Unisys was a bit “loosey-goosey” with the app I worked on, allowing the developers to move new code into production (I.e., having privileged / admin access). While, both Wells Fargo and USPS, definitely did NOT and do NOT allow this to be done (aka: IT 101, separation of duties – an auditing requirement – to prevent programmers from putting in code that will either 1., crash the system if said programmer is fired, or 2., take a penny out of each account, each day, and place it into said programmers checking account – if you have a million customer accounts, it adds up).

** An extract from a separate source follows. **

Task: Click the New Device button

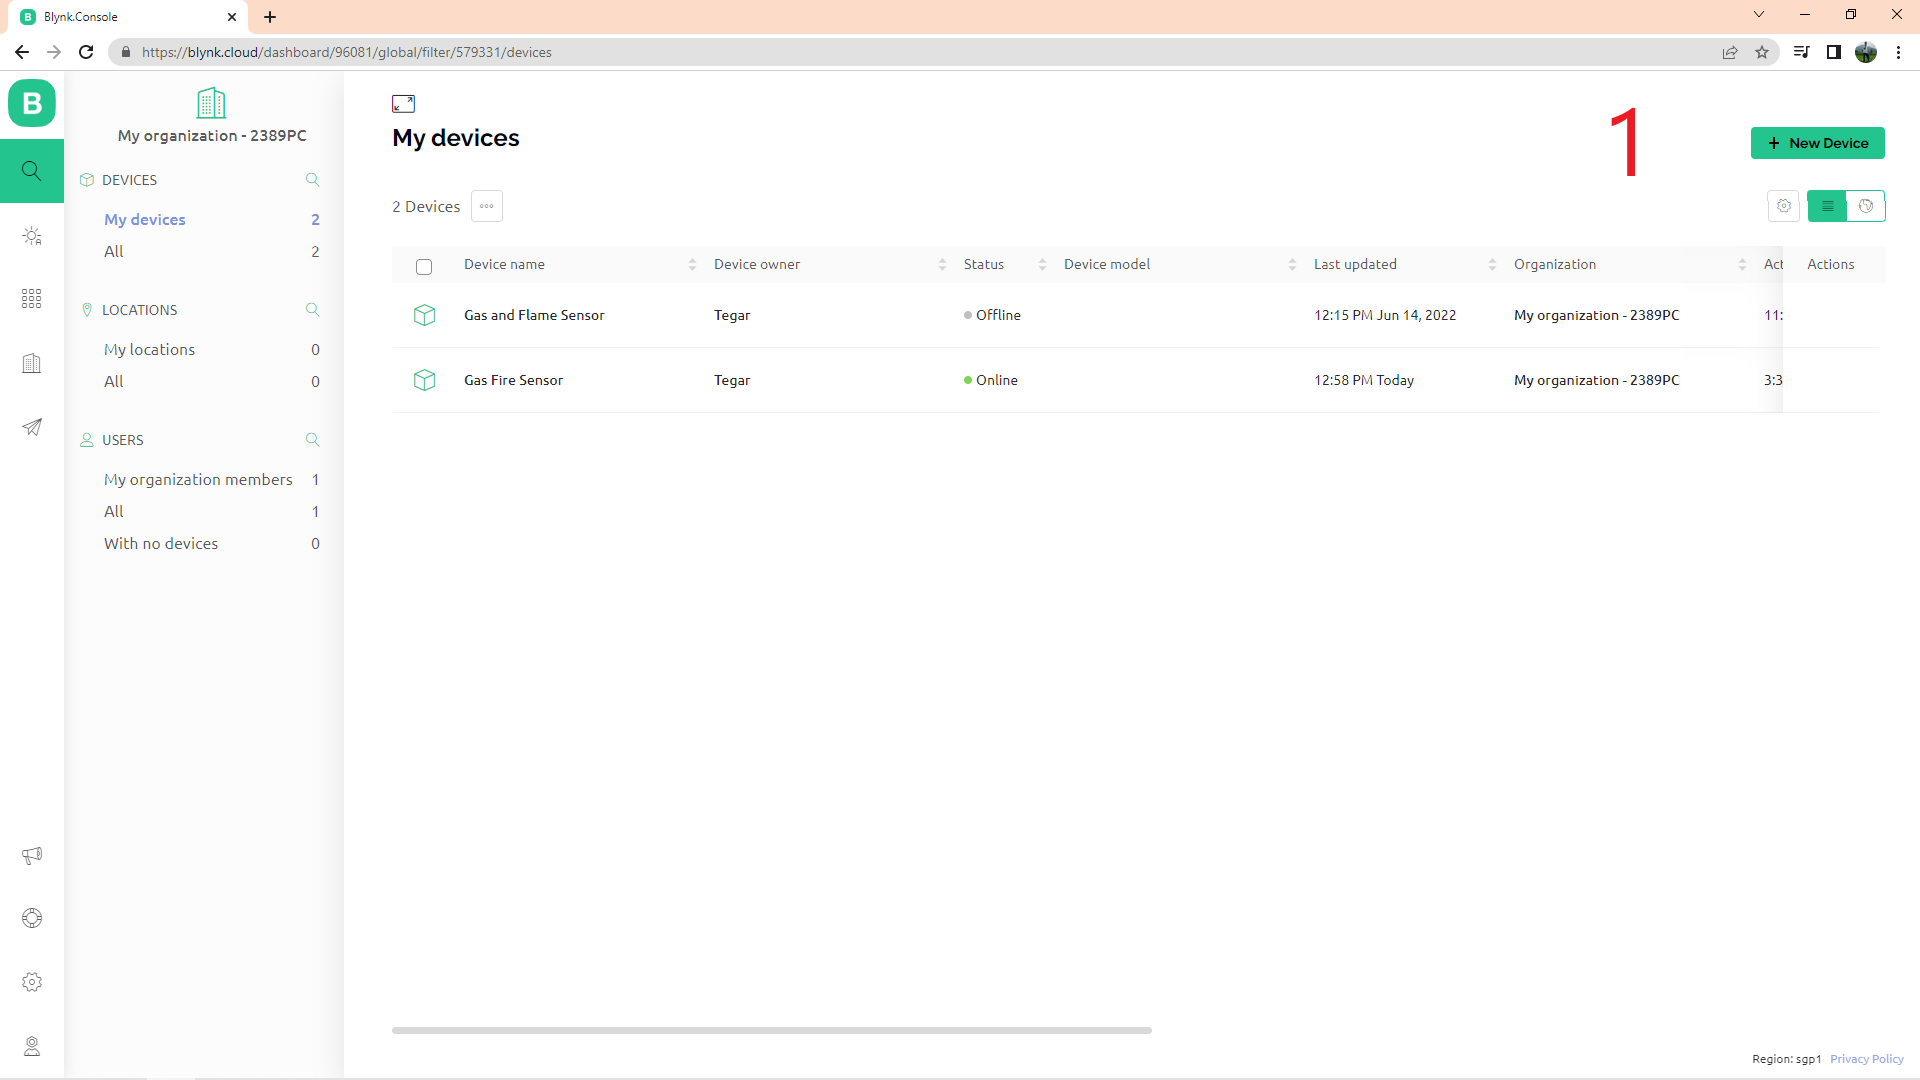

Well, without mentioning the name of this new company I’m work for, it seems there isn’t a policy of “separation of duties” (in the dept. I’m in), and the developers there can move code into production, delete existing code (by accident or on purpose), and/or add new data, modify or delete existing data (again, by accident or on purpose).
Pretty scary stuff, if you think about it. While at USPS, the policy of “separation…” caused enormous red-tape, and was one of the many reasons why I left. But, it’s necessary – you don’t want any of the above situations happening.
Not going to say anything yet (don’t want to “make waves”), but will be mentioning this to the manager perhaps at the end of the contract and/or when/if I get hired.
Last thought on this subject: the app at Unisys was supported by the “help desk” dept., who had their own team of developers/admins, instead of it being supported by the IT application dept. At USPS, the app was supported by the IT app dept., which is why they had more rigorous controls in place. This new firm: the app isn’t supported by IT applications people, it’s supported by a “user” dept within IT, much like Unisys.
More later on this topic, once I can figure out how to mention it, without pissing off my team lead. Kinda surprised the auditors haven’t picked up on this yet.
[this is just a theoretical posting – all companies mentioned by name or not, were only theoretical examples of how IT depts at different companies may or may not handle things.]